One of the best things you can do for your garden – is to save your own seed. This is one of the oldest and most beneficial things to learn how to do. Ever wonder “where did a Cherokee Purple tomato came from?” or what about your favorite squash? If you are using heirloom seed, then those seeds have been passed down for some time. The seeds can be passed down from one generation to another or from gardener to gardener. Seed Saving is absolutely crucial to the overall success of your garden!
Why seed saving is important?
Seed saving is as old as gardening. There was a time when gardeners considered seed from their favorites plants to be treasures well worth saving from year to year. These days, seeds and seedlings are relatively inexpensive and there are new plants to try every year. So why be a seed saver?
Aside from the politics, capitalism and biotechnology arguments that are making the news, the bottom line reason for saving seeds is because you have a plant you want to grow again. It is also our way of preserving the seed for future generations so that they can also grow it.
It could be the gorgeous calendula, the best tasting tomato or a giant pumpkin. You never know when a seed company will discontinue your favorite seed to make way for new varieties. Seed saving is your own guarantee!
What Seeds Can Be Saved?
Open Pollinated or heirloom, self-pollinated plants are the only varieties that will grow true from seed, meaning the seedlings will be exactly like the parents. These are the seeds worth saving.
Seeds that have been hybridized will grow into a variety of plants with some characteristics of either or both parents. Many, if not most, of the plants being sold now are hybrids.
Hybridizing can create a plant with desirable traits and affords some job security for the seed company. Seed saving is not really an option with hybrids, unless you are looking to discover something new.

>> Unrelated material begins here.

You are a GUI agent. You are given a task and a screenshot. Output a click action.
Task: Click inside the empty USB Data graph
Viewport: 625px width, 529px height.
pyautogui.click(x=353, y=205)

With that being said, there are still many plants that will grow true from seed saving. Sharing these seeds can be one of the most generous things you can do.

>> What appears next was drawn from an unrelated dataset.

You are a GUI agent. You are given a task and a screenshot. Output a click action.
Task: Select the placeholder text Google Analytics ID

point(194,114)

Tip: Self-pollinated plants are the easiest to save and include: Beans, Chicory, Endive, Lettuce, Peas, Tomatoes.
Methods and Timing for Saving Seeds
You should always selectively choose the best quality plants, flowers, fruits and vegetables from which to save seeds. Things to look for are disease resistance, growth, great flavor and productivity. Harvest seeds either:
- When the seed pods have dried on the plant. Keep an eye on the pods as they start to brown. Most seed pods will open and disperse on their own.
- You can catch seed by placing small bags over the seed heads when they look ready to pop or by pulling the plant just before completely dry and storing upside down in a paper bag.
- When the vegetable is completely ripe. The vegetables will be well past their edible stage when the seeds are ready. For most vegetables you can simply scoop out and dry the seeds. Tomatoes require a wet processing method that is explained elsewhere.
Storing Saved Seed
- Make sure the seed is completely dry, or it will rot or mold in storage
- Remove as much of the chaff as possible
- Store in a paper envelope, labeled with the variety and year
- Place the envelopes into an air tight container, such as a canning jar
- Store in a cool, dark, dry place
- Stored seed is best used the following year but most will last for several years.
Seed saving is one of the most sustainable things you can do for your garden. Saving seeds is a way for you to provide valuable seeds for your garden year after year. Growing plants from seeds saved from your own garden, will, over the years, result in plants uniquely adapted to your garden.